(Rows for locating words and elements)
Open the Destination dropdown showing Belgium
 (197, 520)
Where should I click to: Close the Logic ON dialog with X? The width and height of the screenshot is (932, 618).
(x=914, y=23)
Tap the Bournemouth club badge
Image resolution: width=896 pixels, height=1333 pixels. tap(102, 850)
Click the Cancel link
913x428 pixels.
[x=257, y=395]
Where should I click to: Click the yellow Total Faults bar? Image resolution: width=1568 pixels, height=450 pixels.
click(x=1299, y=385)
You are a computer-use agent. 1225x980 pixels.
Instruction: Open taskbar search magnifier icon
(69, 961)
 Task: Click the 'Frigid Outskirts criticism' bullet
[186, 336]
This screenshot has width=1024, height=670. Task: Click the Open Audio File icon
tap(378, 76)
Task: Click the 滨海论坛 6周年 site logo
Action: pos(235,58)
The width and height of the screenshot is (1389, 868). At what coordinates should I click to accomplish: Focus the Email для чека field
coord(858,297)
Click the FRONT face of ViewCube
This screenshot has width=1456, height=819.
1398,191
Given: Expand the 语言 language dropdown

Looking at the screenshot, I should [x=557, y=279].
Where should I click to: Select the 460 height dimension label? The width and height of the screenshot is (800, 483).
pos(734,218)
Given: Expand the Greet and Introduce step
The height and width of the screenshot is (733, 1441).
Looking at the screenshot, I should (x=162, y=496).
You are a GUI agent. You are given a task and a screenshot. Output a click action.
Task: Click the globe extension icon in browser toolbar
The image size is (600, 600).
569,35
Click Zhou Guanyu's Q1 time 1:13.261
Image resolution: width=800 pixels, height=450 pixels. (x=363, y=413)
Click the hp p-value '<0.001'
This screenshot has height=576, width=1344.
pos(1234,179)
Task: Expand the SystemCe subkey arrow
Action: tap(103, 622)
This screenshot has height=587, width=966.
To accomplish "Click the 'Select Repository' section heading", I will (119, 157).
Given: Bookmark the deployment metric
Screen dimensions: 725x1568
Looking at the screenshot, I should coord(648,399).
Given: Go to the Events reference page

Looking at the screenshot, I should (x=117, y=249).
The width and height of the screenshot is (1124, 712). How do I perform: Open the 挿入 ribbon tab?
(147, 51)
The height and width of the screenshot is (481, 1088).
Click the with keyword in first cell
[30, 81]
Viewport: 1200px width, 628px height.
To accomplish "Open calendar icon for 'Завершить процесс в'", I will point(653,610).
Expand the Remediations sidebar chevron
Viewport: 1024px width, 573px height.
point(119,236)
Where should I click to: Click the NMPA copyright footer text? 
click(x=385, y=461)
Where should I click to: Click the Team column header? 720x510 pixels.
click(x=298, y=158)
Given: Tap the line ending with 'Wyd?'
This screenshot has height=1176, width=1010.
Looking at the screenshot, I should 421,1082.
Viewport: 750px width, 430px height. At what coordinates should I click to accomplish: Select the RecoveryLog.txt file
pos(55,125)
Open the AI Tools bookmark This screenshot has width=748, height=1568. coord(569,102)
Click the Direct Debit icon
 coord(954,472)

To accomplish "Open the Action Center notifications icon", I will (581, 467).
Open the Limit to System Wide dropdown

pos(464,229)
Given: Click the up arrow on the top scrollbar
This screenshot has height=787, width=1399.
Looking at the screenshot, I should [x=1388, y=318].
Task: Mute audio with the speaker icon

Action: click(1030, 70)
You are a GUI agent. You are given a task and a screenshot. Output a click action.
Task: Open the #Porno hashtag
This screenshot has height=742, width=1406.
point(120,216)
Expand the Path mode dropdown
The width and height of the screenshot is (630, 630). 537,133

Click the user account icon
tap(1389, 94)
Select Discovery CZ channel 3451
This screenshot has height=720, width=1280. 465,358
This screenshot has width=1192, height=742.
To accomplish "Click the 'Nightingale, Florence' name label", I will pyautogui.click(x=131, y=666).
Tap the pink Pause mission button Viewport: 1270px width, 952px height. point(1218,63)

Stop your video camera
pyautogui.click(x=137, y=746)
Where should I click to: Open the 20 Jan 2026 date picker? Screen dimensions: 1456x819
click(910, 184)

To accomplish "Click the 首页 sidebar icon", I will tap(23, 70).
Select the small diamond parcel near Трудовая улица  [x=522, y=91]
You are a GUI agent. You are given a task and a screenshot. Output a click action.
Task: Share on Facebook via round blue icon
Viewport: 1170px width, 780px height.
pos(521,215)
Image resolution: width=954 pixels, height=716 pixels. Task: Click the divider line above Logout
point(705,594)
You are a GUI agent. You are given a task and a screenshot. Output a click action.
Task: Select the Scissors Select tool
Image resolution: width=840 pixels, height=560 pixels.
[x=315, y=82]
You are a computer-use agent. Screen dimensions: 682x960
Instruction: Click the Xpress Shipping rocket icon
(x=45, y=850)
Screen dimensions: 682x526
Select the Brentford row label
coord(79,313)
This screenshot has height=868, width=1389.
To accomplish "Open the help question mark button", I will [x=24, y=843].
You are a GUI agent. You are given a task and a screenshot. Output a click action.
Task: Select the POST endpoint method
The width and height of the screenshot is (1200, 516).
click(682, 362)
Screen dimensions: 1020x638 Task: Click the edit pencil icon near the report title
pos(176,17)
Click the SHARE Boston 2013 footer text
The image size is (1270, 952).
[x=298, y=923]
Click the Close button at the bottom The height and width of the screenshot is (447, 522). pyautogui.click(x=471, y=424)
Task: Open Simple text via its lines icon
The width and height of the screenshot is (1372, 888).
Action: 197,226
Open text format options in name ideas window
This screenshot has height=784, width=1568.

■ Exercise
Convert the stretch from the line containing "Where should I click to: Open" through the line containing "pos(521,215)" into a Markdown table with the columns Index and Line text. Number each line, and leave out blank lines.

■ Complete output
| Index | Line text |
|---|---|
| 1 | Where should I click to: Open the 20 Jan 2026 date picker? Screen dimensions: 1456x819 |
| 2 | click(910, 184) |
| 3 | To accomplish "Click the 首页 sidebar icon", I will tap(23, 70). |
| 4 | Select the small diamond parcel near Трудовая улица  [x=522, y=91] |
| 5 | You are a GUI agent. You are given a task and a screenshot. Output a click action. |
| 6 | Task: Share on Facebook via round blue icon |
| 7 | Viewport: 1170px width, 780px height. |
| 8 | pos(521,215) |